Self-Check Before The Capstone
For each mechanism you propose, ask one last pair of questions: what exact failure does it prevent, and what new cost or limit does it introduce? An idempotency key prevents duplicate processing of one named operation, but it does not decide which replica may own a final order state. A queue decouples work, but it needs deadlines and backpressure. A replica improves locality, but a read policy must say whether stale data is acceptable. A playbook makes degraded behavior deliberate, but it depends on controls and evidence that exist before the incident.
If you can name both the protection and the limit, you are ready to turn the review answers into the capstone's architecture decision.
Practice Prompt
Pick one of these scenarios and write a five-line design review:
scenario A:
A password change says saved, but another device accepts the old password.
scenario B:
A payment request times out, then a retry creates two provider records.
scenario C:
A queue grows for thirty minutes while workers keep retrying a slow dependency.
scenario D:
A new producer emits an event that an old consumer rejects during rollout.
Use this shape:
promise:
evidence:
uncertainty:
mechanism:
trade-off:
The capstone will expand the same shape into an architecture decision record.
Resources
- [ARTICLE] Notes on Distributed Systems for Young Bloods
- Focus: Review the practical failure and uncertainty framing behind the track.

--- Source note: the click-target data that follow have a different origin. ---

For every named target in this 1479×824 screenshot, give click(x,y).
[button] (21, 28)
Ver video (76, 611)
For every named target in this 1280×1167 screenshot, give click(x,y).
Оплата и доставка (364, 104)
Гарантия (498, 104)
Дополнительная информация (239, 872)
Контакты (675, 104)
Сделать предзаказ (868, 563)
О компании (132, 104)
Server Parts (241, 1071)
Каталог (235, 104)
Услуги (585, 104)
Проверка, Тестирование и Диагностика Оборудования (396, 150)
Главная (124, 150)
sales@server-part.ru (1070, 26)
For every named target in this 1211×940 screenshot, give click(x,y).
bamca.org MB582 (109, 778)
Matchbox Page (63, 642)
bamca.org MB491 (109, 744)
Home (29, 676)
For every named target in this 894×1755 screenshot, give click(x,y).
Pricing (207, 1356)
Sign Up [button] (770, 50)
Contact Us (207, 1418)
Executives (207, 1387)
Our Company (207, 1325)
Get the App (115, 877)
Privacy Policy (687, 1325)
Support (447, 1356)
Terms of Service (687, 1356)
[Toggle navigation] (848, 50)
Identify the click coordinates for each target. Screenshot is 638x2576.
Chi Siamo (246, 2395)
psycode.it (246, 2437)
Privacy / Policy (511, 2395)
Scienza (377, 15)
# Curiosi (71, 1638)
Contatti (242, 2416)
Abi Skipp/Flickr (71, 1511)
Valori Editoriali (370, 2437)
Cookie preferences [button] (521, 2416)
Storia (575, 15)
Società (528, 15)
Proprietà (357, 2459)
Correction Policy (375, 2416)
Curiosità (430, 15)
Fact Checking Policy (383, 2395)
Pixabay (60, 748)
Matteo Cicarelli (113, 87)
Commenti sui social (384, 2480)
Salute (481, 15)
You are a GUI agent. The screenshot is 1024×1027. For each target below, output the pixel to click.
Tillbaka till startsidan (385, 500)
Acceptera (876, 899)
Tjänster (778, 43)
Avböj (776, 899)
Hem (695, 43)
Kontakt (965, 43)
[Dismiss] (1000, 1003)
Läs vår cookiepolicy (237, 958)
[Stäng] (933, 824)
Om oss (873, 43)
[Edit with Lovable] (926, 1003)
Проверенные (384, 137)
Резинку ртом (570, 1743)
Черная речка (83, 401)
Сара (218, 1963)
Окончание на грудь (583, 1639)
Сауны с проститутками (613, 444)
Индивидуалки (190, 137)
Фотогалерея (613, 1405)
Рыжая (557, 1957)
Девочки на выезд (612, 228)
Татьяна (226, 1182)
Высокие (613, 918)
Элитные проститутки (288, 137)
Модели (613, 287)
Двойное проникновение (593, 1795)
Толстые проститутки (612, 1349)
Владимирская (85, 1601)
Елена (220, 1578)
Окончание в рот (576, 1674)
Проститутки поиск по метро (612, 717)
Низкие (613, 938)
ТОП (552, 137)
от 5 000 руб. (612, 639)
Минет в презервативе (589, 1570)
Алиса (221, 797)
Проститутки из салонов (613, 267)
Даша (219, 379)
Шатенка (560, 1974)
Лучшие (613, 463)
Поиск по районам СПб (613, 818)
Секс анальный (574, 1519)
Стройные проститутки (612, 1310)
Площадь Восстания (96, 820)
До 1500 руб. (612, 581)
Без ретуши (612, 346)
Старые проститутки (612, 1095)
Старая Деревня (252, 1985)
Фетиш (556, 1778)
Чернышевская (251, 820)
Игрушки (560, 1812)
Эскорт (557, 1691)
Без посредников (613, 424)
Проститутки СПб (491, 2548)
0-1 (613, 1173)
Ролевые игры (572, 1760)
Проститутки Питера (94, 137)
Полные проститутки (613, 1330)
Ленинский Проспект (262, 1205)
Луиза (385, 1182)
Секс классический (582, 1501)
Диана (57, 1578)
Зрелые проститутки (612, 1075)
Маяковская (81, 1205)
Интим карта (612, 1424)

- [BOOK] Designing Data-Intensive Applications
- Focus: Revisit replication, consistency, partitioning, and operational trade-offs.
- [BOOK] Site Reliability Engineering: Monitoring Distributed Systems
- Focus: Connect user-visible promises to signals, evidence, and incident response.
Key Takeaways
- Strong review answers start from promises and evidence, not tool names.
- A timeout, stale replica, retry, or missing event is a clue, not the whole truth.
- Mechanisms earn their place by protecting a named promise under a named trade-off.
- The capstone uses the same reasoning in a complete architecture decision.